Saving Citizens’ Rights?
It is clear from the softness of the sources foreshadowed above that opportunities for freezing rights will need to be found elsewhere. The remedy venues open to post-Europeans are different from those of second country nationals in the UK since member states are continuously bound by European law. As third country nationals in the Union, British citizens resident in member states may fall within the ambit of EU law with the effect that they would be able to invoke EU general principles of law and the Charter of Fundamental Rights of the European Union in respect of their rights.
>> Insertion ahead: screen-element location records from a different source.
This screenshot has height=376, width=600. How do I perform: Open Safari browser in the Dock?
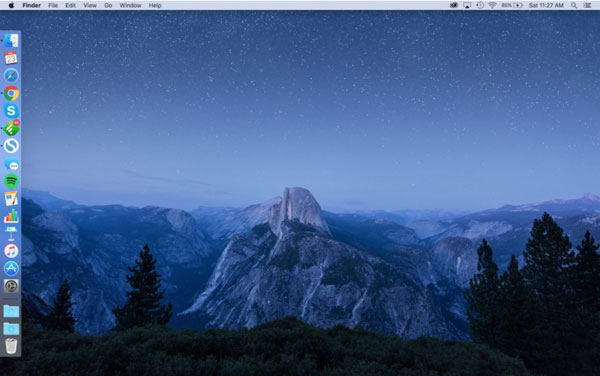[x=11, y=76]
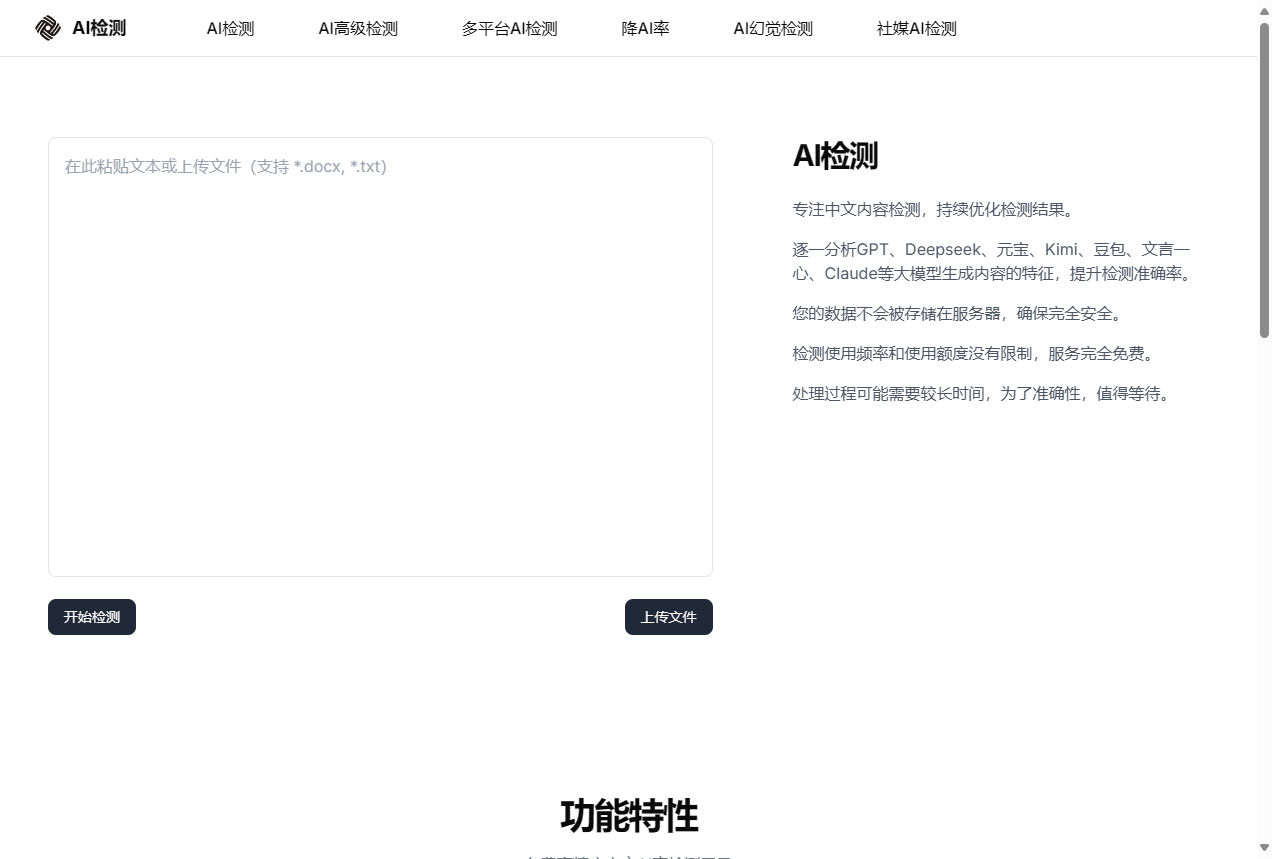Select 降AI率 in the top navigation
Viewport: 1272px width, 859px height.
[x=645, y=29]

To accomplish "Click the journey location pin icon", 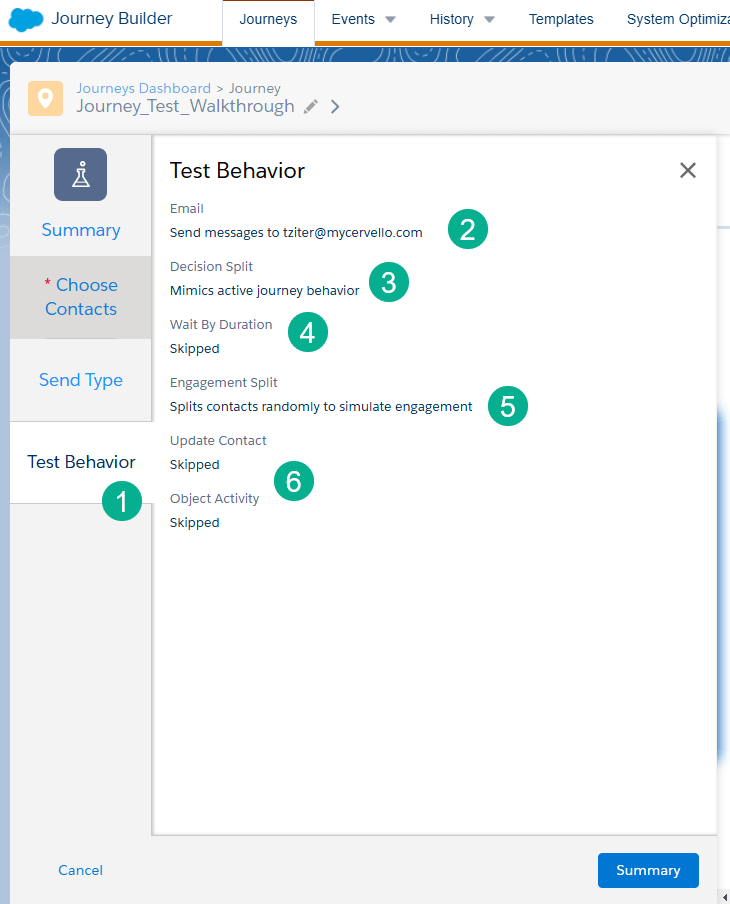I will (45, 98).
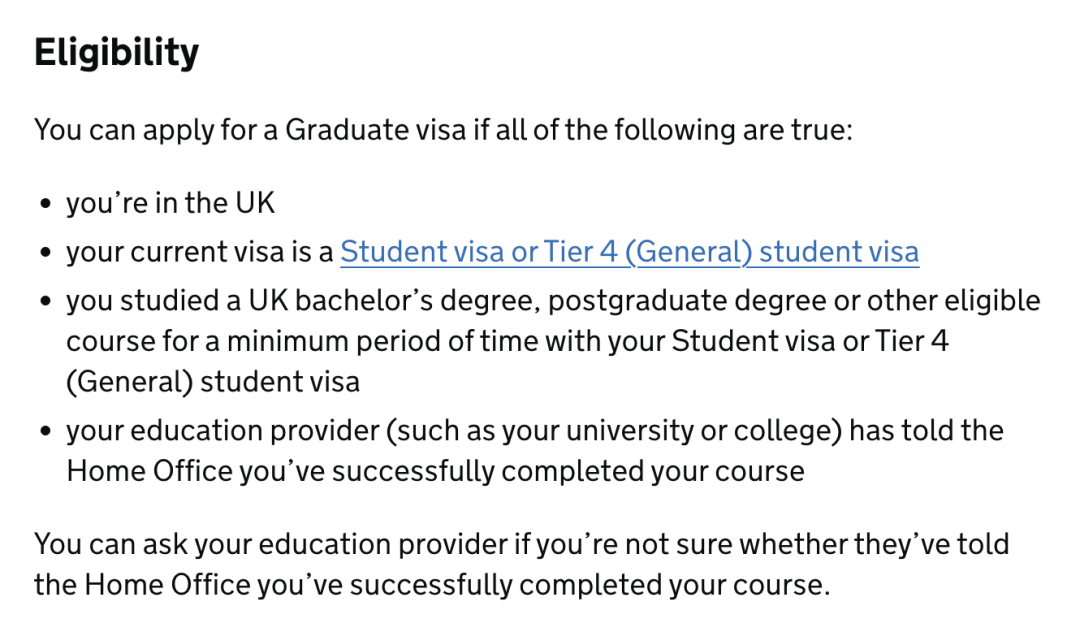Click the Eligibility heading
This screenshot has width=1080, height=632.
coord(117,53)
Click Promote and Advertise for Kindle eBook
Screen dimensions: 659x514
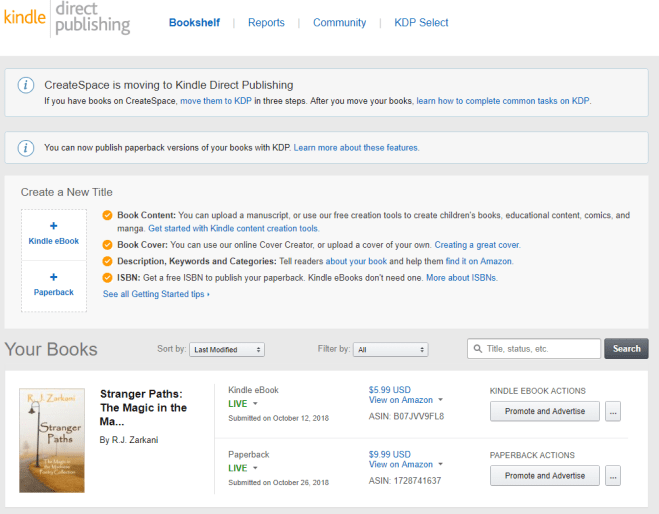click(x=545, y=411)
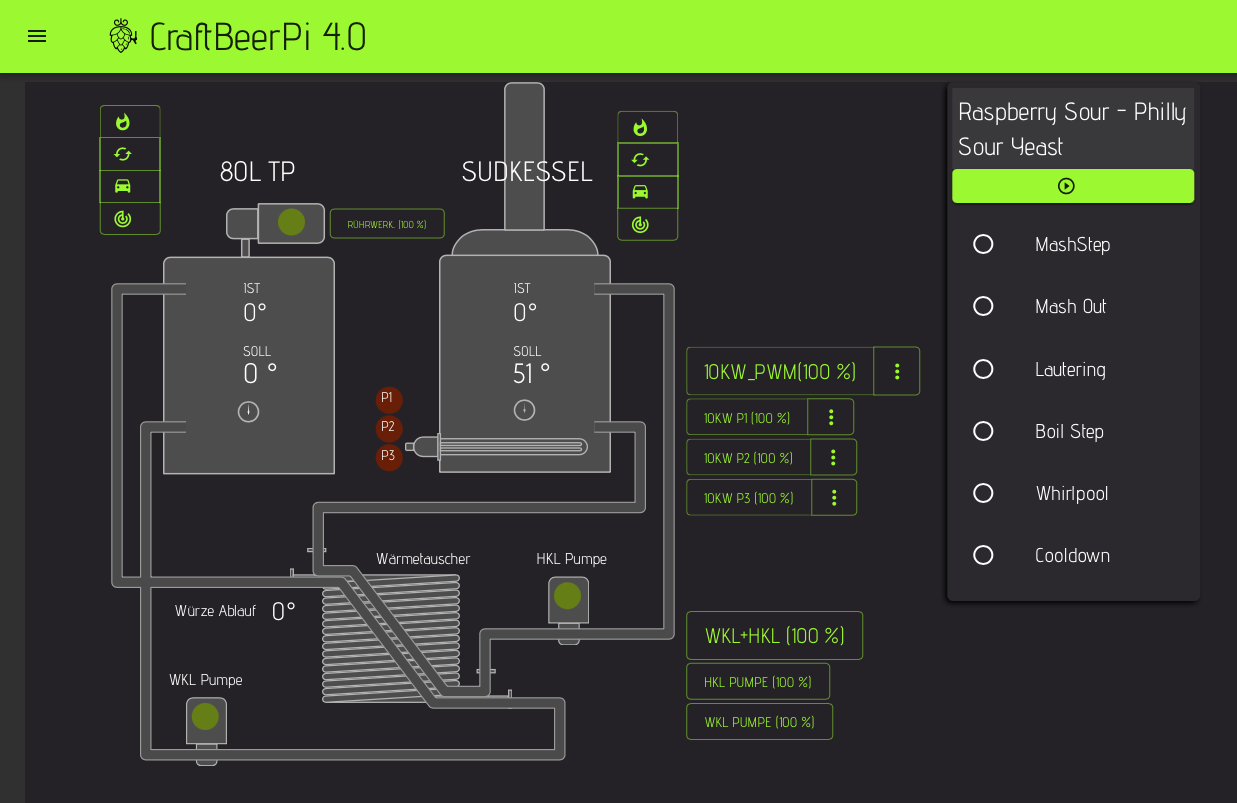Select the MashStep radio button
Image resolution: width=1237 pixels, height=803 pixels.
click(x=983, y=244)
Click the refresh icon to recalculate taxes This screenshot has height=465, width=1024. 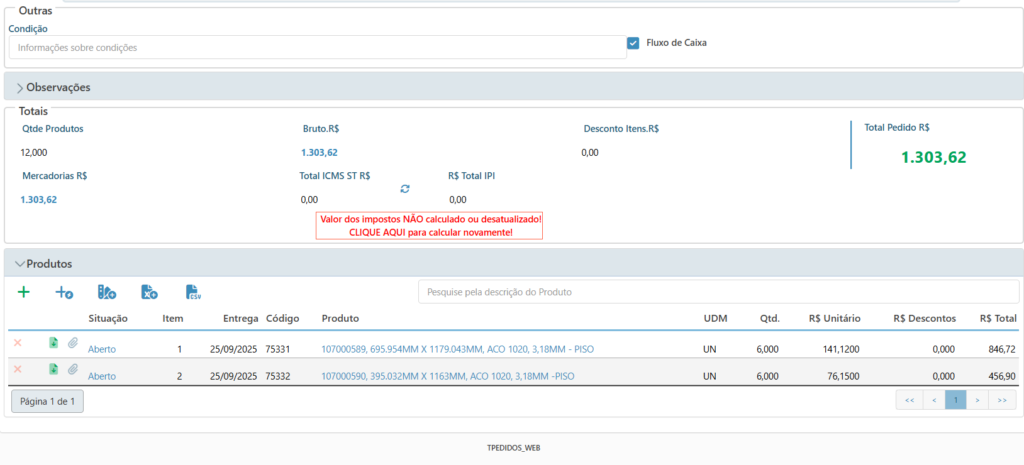405,188
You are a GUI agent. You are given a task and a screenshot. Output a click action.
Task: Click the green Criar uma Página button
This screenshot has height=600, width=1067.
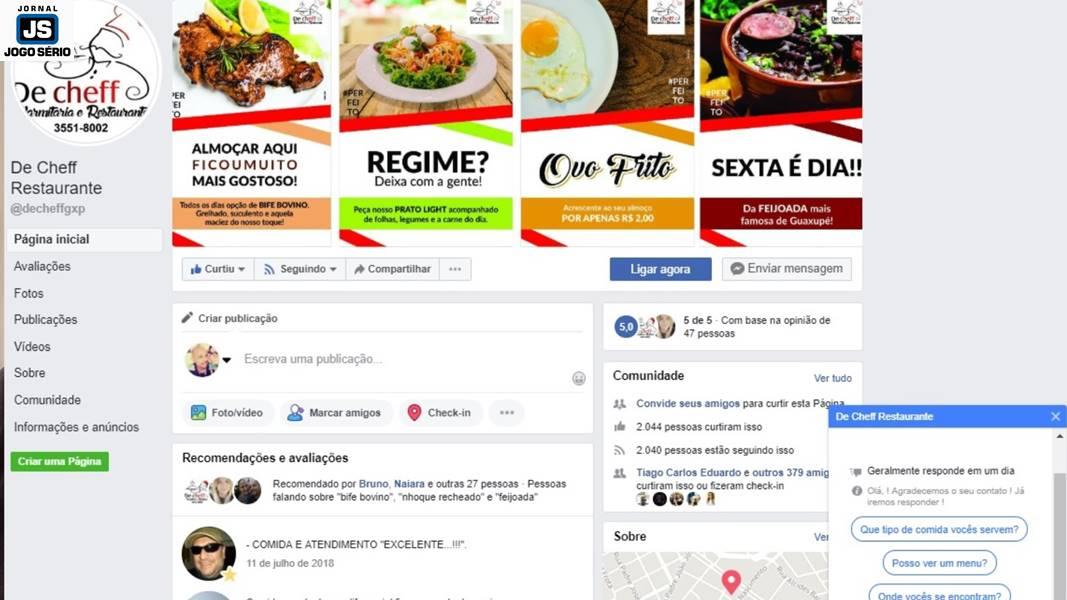point(59,461)
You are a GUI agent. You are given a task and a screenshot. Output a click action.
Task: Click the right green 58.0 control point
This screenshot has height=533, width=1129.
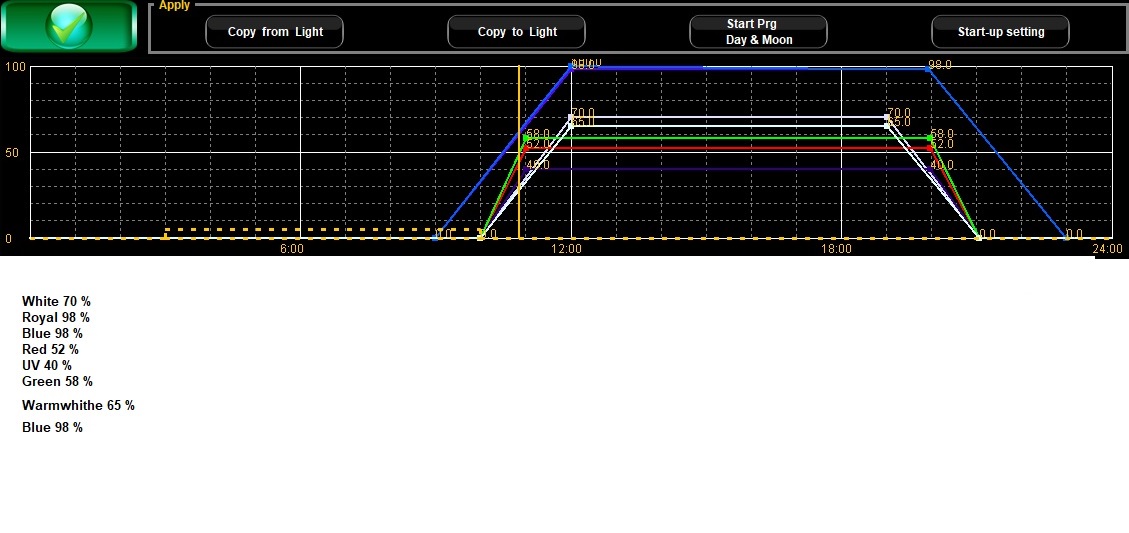[931, 138]
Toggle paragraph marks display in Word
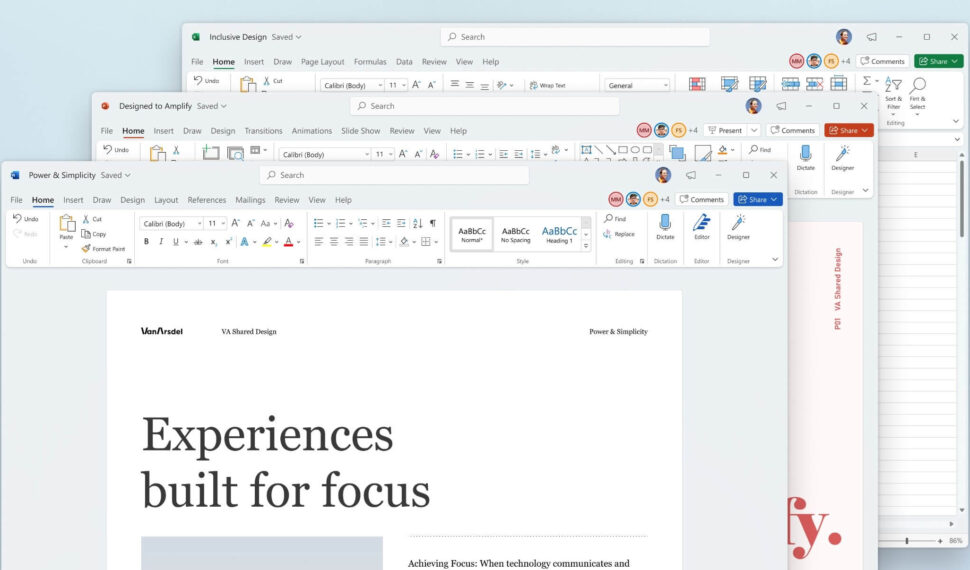The width and height of the screenshot is (970, 570). point(432,223)
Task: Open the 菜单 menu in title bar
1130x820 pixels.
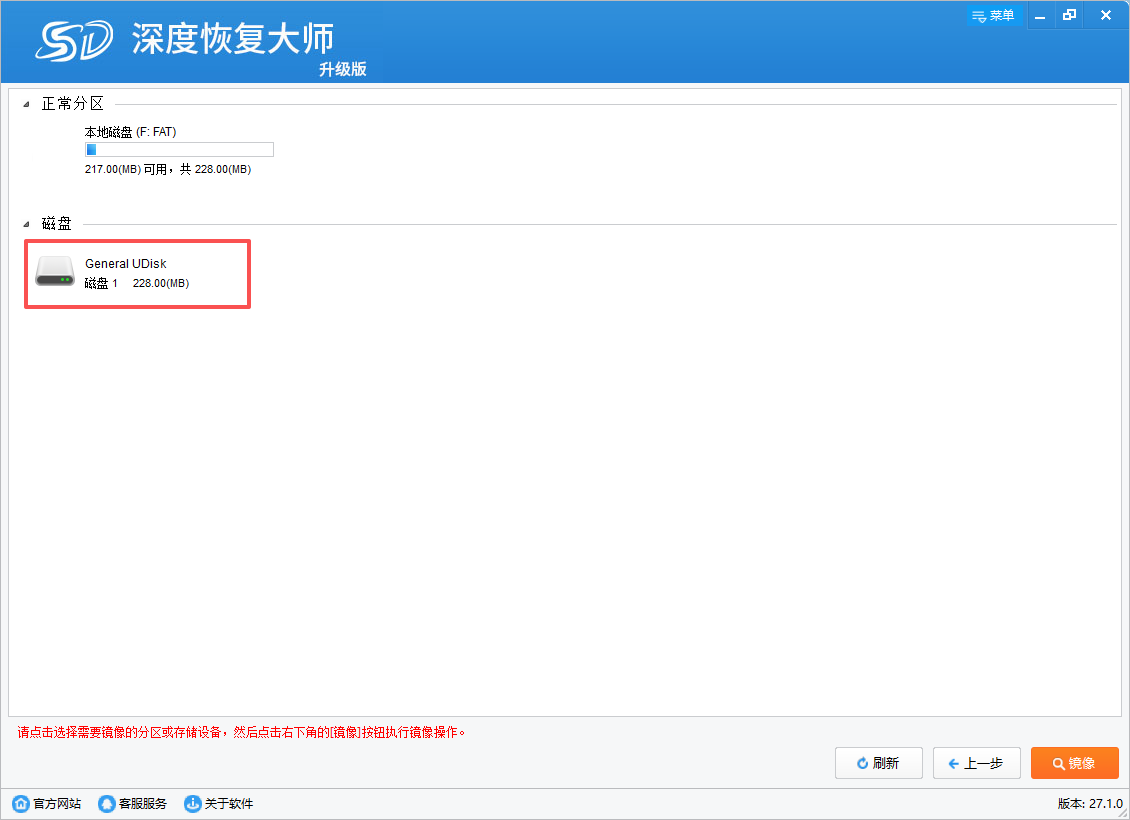Action: pyautogui.click(x=992, y=16)
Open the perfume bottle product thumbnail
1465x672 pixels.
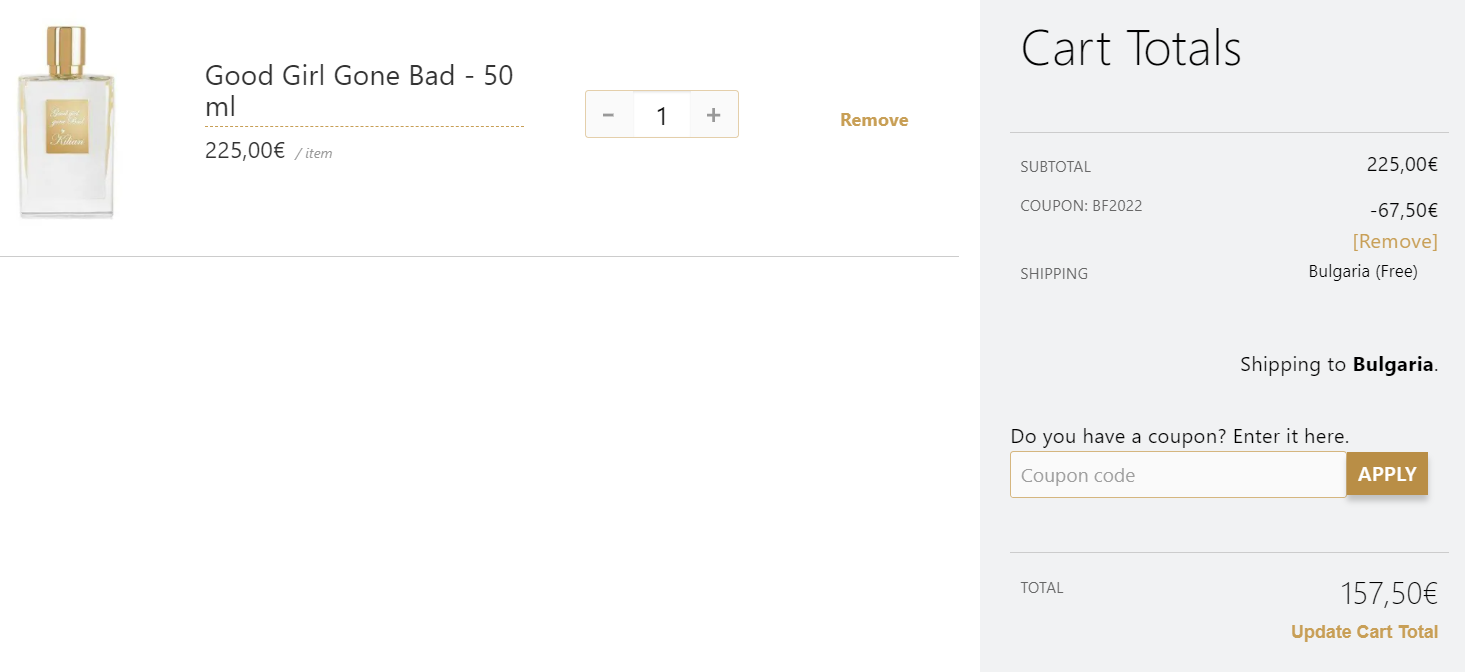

They would, however, do so as third country nationals, and no longer as European citizens.10 For many: ‘Brexit presents the EU with an opportunity to clearly demonstrate the high value of European citizenship if UK nationals living in other member states can be assured that they will not lose their EU citizenship rights but rather that those rights will be ‘frozen’ on the day the UK formally ‘leaves’ the Union’ (Carrera et al. 2016). How can this be done?
Residence rights can be maintained as derived from the existence of family ties with European citizens. British citizens who are family members of Union citizens are better off than those without such connections: (s)he would fall within the scope of the Citizens Directive, which provides for residence rights. Some EU doctrinal constructs reinforce this claim. The famous Zhu and Chen doctrine could impact on a member state exit scenario in which the nationality of a child be such that the child is a Union citizen and has nationality separate from that of the parents who hold the nationality of the exiting state.
The case giving name to the doctrine concerned Catherine Zhu,11 a child born with Irish nationality ex iure soli, following the deliberate choice of her Chinese parents to have the child delivered in Belfast to guarantee Union citizenship be bestowed upon her. The European Court of Justice concluded that the UK could not deny the right of residence of Catherine merely because her Union citizenship had been acquired to assure residence rights for the third country national parent. The mother was recognised a right to residence in the UK on the grounds that she was primary carer to a minor Union citizen residing there.
The doctrine may have bearing on situations in which a child is born in another European member state that allows for ius soli at birth. In such a case, the parents of the child, as primary carer, could be granted residence rights in the Union so as not to deprive the child’s rights to residence of any useful effect. Consider, for example, the case of the child who acquired Union citizenship though nationality of a member state ex iure soli, by birth on the territory, and the parents have UK nationality but the child does not; either because the parents are unable to pass on their nationality ex iure sanguinis or because the child is born on the territory of another state who does not recognise the possibility for the child to hold multiple nationalities. Such cases may derive from a combination of British and EU member state provisions. Consider, for example, the UK nationality law, according to which a person born abroad to a citizen - who acquired citizenship by descent, and is not in public service - does not acquire citizenship automatically, and is prevented from doing so through registration in the event the parent(s) have not resided at any time in the UK for three years. If these provisions are taken in a combination with the nationality provisions in Austria, Belgium, Bulgaria, Croatia, Czech Republic, France, Greece, Ireland, Italy, the Netherlands, Portugal, Romania, Slovakia, Slovenia and Spain that allow for ius soli acquisition combined with a variety of residence and other requirements, indeed, the Zhu doctrine may come into play.
This possibility will call for strategic decisions being made in certain families in case of Brexit. A person can enjoy certain rights attached to Union citizenship even in the case that the status as such is no longer held, even if it is merely as a flickering light of a flame that once burnt.
But how about autonomous rights to residence? Human rights treaties lay down obligations owed directly to individuals and often provide direct access for individuals to international protection mechanisms (Shaw 2014, p. 711) and remaining member states, as well as the UK, are bound by, inter alios, the European Convention of Human Rights, even though increasingly unpopular within certain political circles. In the event of state succession within the Union ‘some rights linked to the possession of member state nationality and, therefore, to the citizenship of the Union, that are being exercised in the moment of gaining independence can be retained by certain categories of people’ (Gonzalez Marrero 2016, p. 188). This would be the case also in Brexit Britain.
Is there a possible retention of residence rights to be established on the grounds of the European Convention of Human Rights and the doctrine developed by the European Court of Human Rights in the landmark Kuric and others v. Slovenia?12 It could be argued that there is a strong link between the right to reside in a certain territory and the human right to private and family life as laid down in Art. 8 ECHR.13 Most probably residence rights will be frozen.